--- START ---

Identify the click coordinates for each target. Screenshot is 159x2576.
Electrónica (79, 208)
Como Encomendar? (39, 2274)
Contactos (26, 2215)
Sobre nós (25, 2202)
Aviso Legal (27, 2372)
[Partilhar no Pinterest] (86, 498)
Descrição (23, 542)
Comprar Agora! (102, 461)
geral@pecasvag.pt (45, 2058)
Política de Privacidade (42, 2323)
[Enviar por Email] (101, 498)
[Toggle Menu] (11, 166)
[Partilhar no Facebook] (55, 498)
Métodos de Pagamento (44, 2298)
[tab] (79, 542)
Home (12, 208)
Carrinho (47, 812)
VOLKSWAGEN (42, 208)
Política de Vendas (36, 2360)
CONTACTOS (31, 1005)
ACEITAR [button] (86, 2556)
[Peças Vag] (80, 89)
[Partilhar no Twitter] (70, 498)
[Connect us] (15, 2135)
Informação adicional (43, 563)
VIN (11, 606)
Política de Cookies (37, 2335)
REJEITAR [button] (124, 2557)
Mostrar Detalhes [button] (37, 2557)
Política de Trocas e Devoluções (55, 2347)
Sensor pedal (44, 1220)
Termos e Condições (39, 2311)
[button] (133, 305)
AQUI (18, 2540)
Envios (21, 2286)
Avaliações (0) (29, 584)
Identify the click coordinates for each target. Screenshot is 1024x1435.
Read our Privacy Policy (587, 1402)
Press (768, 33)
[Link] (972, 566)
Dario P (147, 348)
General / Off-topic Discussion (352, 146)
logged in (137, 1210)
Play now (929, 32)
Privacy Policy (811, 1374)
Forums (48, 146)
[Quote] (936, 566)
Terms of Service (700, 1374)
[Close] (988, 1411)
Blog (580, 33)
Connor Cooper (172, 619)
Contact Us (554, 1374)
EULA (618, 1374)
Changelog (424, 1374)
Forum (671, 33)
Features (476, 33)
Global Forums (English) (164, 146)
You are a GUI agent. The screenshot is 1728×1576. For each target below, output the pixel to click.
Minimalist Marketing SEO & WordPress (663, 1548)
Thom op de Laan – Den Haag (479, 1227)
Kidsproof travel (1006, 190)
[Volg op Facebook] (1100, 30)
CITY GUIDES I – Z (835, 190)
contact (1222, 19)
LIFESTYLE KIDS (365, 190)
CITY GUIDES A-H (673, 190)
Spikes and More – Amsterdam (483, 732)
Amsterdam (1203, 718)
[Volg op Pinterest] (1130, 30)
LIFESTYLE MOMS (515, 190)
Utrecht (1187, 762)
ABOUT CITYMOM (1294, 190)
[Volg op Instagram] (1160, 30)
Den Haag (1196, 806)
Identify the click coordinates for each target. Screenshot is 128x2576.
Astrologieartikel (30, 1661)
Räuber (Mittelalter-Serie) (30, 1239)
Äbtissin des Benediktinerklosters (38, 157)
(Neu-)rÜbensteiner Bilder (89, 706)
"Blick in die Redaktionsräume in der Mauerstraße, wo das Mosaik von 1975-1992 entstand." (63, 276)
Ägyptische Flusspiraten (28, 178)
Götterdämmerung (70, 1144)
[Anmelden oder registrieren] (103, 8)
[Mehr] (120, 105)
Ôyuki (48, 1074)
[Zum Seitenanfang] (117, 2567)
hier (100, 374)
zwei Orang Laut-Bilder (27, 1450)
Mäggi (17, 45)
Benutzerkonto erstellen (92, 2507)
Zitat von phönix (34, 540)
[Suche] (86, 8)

--- END ---

Work required - Using only the entries above, output the line with "[Peças Vag] (80, 89)", the line with "CITY GUIDES I – Z (835, 190)", and all lines between them, exactly as they stand.

Answer to the problem -
[Peças Vag] (80, 89)
[Partilhar no Twitter] (70, 498)
[Connect us] (15, 2135)
Informação adicional (43, 563)
VIN (11, 606)
Política de Cookies (37, 2335)
REJEITAR [button] (124, 2557)
Mostrar Detalhes [button] (37, 2557)
Política de Trocas e Devoluções (55, 2347)
Sensor pedal (44, 1220)
Termos e Condições (39, 2311)
[button] (133, 305)
AQUI (18, 2540)
Envios (21, 2286)
Avaliações (0) (29, 584)
Identify the click coordinates for each target. Screenshot is 1024x1435.
Read our Privacy Policy (587, 1402)
Press (768, 33)
[Link] (972, 566)
Dario P (147, 348)
General / Off-topic Discussion (352, 146)
logged in (137, 1210)
Play now (929, 32)
Privacy Policy (811, 1374)
Forums (48, 146)
[Quote] (936, 566)
Terms of Service (700, 1374)
[Close] (988, 1411)
Blog (580, 33)
Connor Cooper (172, 619)
Contact Us (554, 1374)
EULA (618, 1374)
Changelog (424, 1374)
Forum (671, 33)
Features (476, 33)
Global Forums (English) (164, 146)
You are a GUI agent. The screenshot is 1728×1576. For each target below, output the pixel to click.
Minimalist Marketing SEO & WordPress (663, 1548)
Thom op de Laan – Den Haag (479, 1227)
Kidsproof travel (1006, 190)
[Volg op Facebook] (1100, 30)
CITY GUIDES I – Z (835, 190)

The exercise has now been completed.